Installing Red Hat Ceph Storage on the data plane nodes.
Configuring Red Hat OpenStack Services on OpenShift (RHOSO) to use the Red Hat Ceph Storage cluster.

Note

RHOSO supports external deployments of Red Hat Ceph Storage 7, 8, and 9. Configuration examples in procedures that reference Red Hat Ceph Storage use Release 7 information. If you are using a later version of Red Hat Ceph Storage, adjust the configuration examples accordingly.

1.1. Data plane node services list
Copy link

You create an OpenStackDataPlaneNodeSet CR to configure data plane nodes. The openstack-operator reconciles the OpenStackDataPlaneNodeSet CR when you create an OpenStackDataPlaneDeployment CR.

These CRs have a list of services similar to the following example. This example may not list all the services in your environment:

apiVersion: dataplane.openstack.org/v1beta1
kind: OpenStackDataPlaneNodeSet
spec:
  ...
  services:
    - configure-network
    - validate-network
    - install-os
    - configure-os
    - run-os
    - ovn
    - libvirt
    - nova

To view the default list of services for your environment, run the following command:

$ oc get -n openstack crd/openstackdataplanenodesets.dataplane.openstack.org -o yaml |yq -r '.spec.versions.[].schema.openAPIV3Schema.properties.spec.properties.services.default'

For more information about data plane services, see Data plane services.

The system configures only the services in this list. For HCI deployments, you must customize this list of services. Red Hat Ceph Storage must be deployed on the data plane node after the Storage network and NTP are configured but before the Compute service is configured. This means you must edit the services list and make other changes to the CR to complete the configuration of the HCI environment.
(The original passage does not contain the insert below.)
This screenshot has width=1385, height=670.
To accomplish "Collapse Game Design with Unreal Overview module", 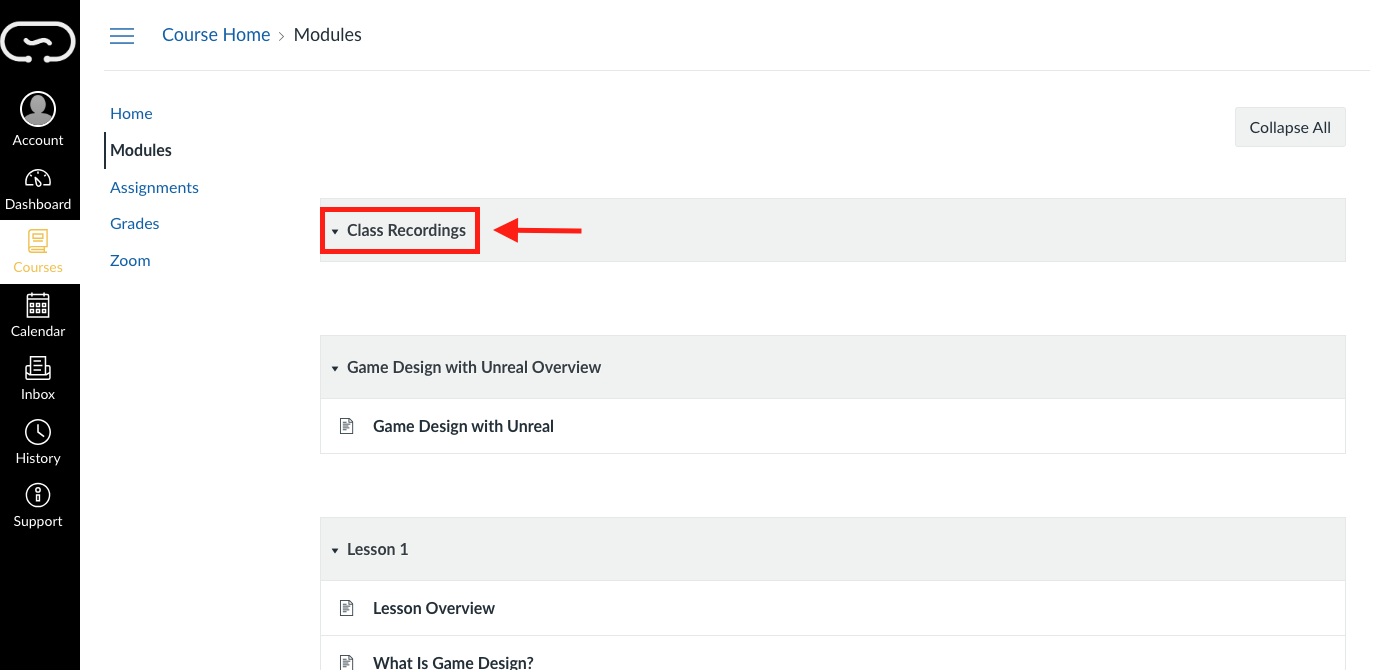I will (x=335, y=368).
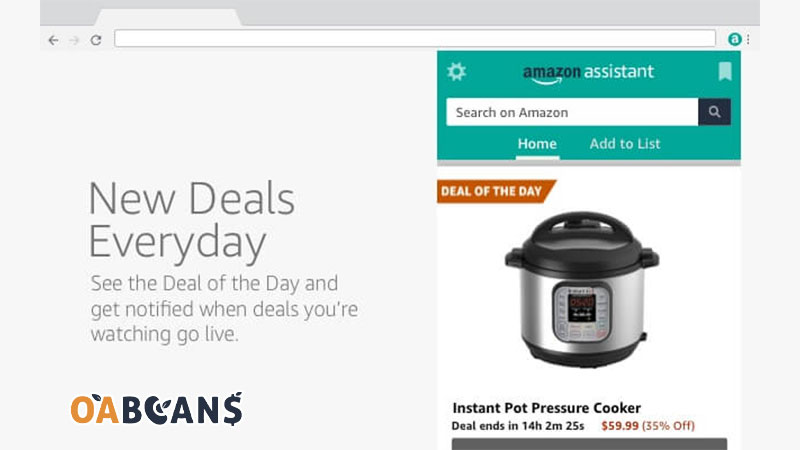
Task: Open the browser three-dot menu
Action: [748, 39]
1.2. Configuring the data plane node networks
Copy link

You must configure the data plane node networks to meet Red Hat Ceph Storage networking requirements.

Prerequisites

Control plane deployment is complete but has not yet been modified to use Ceph Storage.
The data plane nodes have been provisioned with an operating system.
The data plane nodes are accessible through an SSH key that Ansible can use.
The data plane nodes have disks available to be used as Ceph OSDs.
There are a minimum of three available data plane nodes. Ceph Storage clusters must have a minimum of three nodes to ensure redundancy.

Procedure

Create an OpenStackDataPlaneNodeSet CRD file to represent the data plane nodes. Do not create the CR in Red Hat OpenShift yet.

Add the ceph-hci-pre service to the list of services before the configure-os service, and remove all services listed after reboot-os. Track which services you remove, as you will add them back to the list later.

The following is an example of the edited list:

apiVersion: dataplane.openstack.org/v1beta1
kind: OpenStackDataPlaneNodeSet
spec:
  ...
  services:
    - redhat
    - bootstrap
    - download-cache
    - configure-network
    - validate-network
    - install-os
    - ceph-hci-pre
    - configure-os
    - ssh-known-hosts
    - run-os
    - reboot-os

(Optional) The ceph-hci-pre service prepares EDPM nodes to host Red Hat Ceph Storage services after network configuration by using the edpm_ceph_hci_pre edpm-ansible role. By default, the edpm_ceph_hci_pre_enabled_services parameter of this role only contains RBD, RGW, and NFS services. If other services, such as the Dashboard, are deployed with HCI nodes; they must be added to the edpm_ceph_hci_pre_enabled_services parameter list. For more information about this role, see edpm_ceph_hci_pre role.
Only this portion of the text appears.